• TRECHO CITADO:
══════

A primeira questão que merece exame consiste na eficácia legal (alcançar o resultado previsto na norma). Qual a modalidade de transferência que assegura maior eficácia para extinguir efetivamente o terreno de marinha? A resposta parece indiscutível: a transferência legal. O efeito jurídico é total e imediato.
A diluição das extinções em procedimentos e atos administrativos certamente limitará a eficácia da ordem e finalidade expressa na Emenda Constitucional e alongará indefinidamente a execução da medida. A diferença consiste em praticar ato único ou instaurar 531 mil procedimentos ou processos.
A segunda questão que comporta exame é a distribuição do ônus entre partes. O terreno de marinha é “domínio” que deriva diretamente da norma legal. A União e seus antecessores (Império e Coroa) nunca adquiriram tais direitos. Nunca houve ônus de aquisição.
Terreno de marinha sempre esteve conexo com a proteção do acesso à praia. O direito foi criado por “lei” sem ônus de aquisição para o titular e de certa forma comporta ser extinto por “lei” sem ônus de aquisição para o novo titular. Essa forma equitativa de examinar a questão situa o terreno de marinha no seu estrito âmbito de finalidade.
A exploração patrimonial é deformação e desvio do instituto.
Nessa perspectiva, a imposição de ônus de aquisição aos atuais titulares constitui inovação do instituto que não guarda relação com a origem legal e finalística do terreno de marinha.
Ultrapassada essa questão de princípio, outro aspecto ponderável é a distribuição do ônus da aquisição. Em terrenos aforados, o percentual de “compra” é limitado a 17% do valor do imóvel. No caso dos terrenos em regime de ocupação, esse valor pode chegar á 100%, o que significa pagar duplo preço por algo que já foi adquirido. Esse ponto impõe ao titular da ocupação ônus excessivo, injusto e incompatível com a função social da propriedade e a tradição, por exemplo, do regime de enfiteuse.
O ônus da União não é a perda do imóvel, porque de fato nunca teve, gozou e explorou. A União perderá a renda e o laudêmio sobre o imóvel. Essa consequência é decorrente do ônus da extinção em favor da coerência finalística do sistema fundiário brasileiro.
De certa forma, o que ocorrerá é a prevalência da função social da propriedade, o que se impõe como ônus para a Sociedade e União.
A terceira questão que comporta exame é a distribuição do ganho. A União e os titulares de direitos de propriedade ganham com a transferência legal.
A União ganha com a redução do patrimônio imobiliário, da complexidade e do custo administrativo da gestão. Essa conta precisa ser realizada. A redução permitirá maior foco no patrimônio imobiliário efetivamente necessário ao exercício das competências constitucionais.

══════

• DADOS ARMAZENADOS:
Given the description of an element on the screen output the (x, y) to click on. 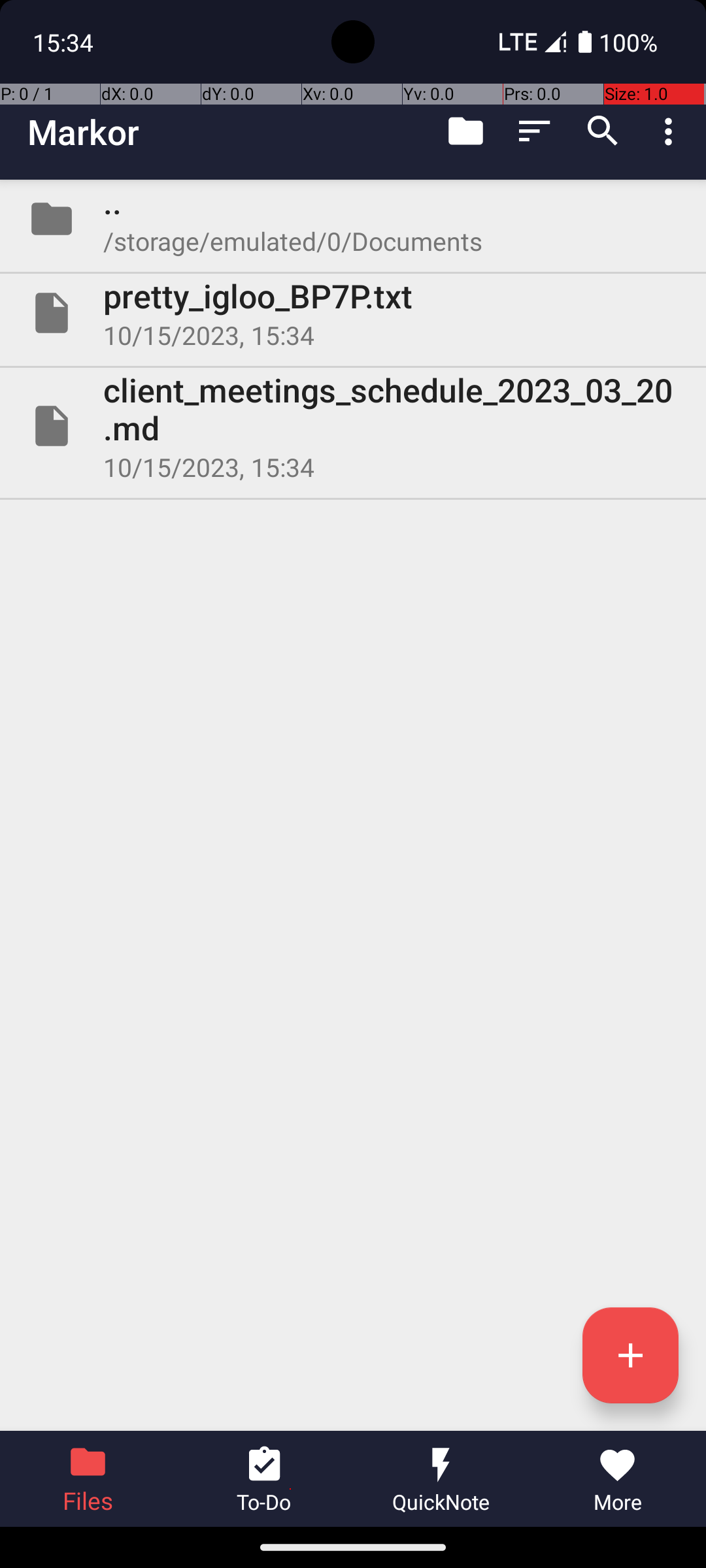
File pretty_igloo_BP7P.txt  Element type: android.widget.LinearLayout (353, 312)
File client_meetings_schedule_2023_03_20.md  Element type: android.widget.LinearLayout (353, 425)
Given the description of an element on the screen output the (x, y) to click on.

══════

• OBJETIVO:
Por favor, responda: segundo o trecho sobre os terrenos de marinha, a que percentual do valor do imóvel se limita a “compra” em terrenos aforados?

• RESULTADO DA TAREFA:
A 17% do valor do imóvel.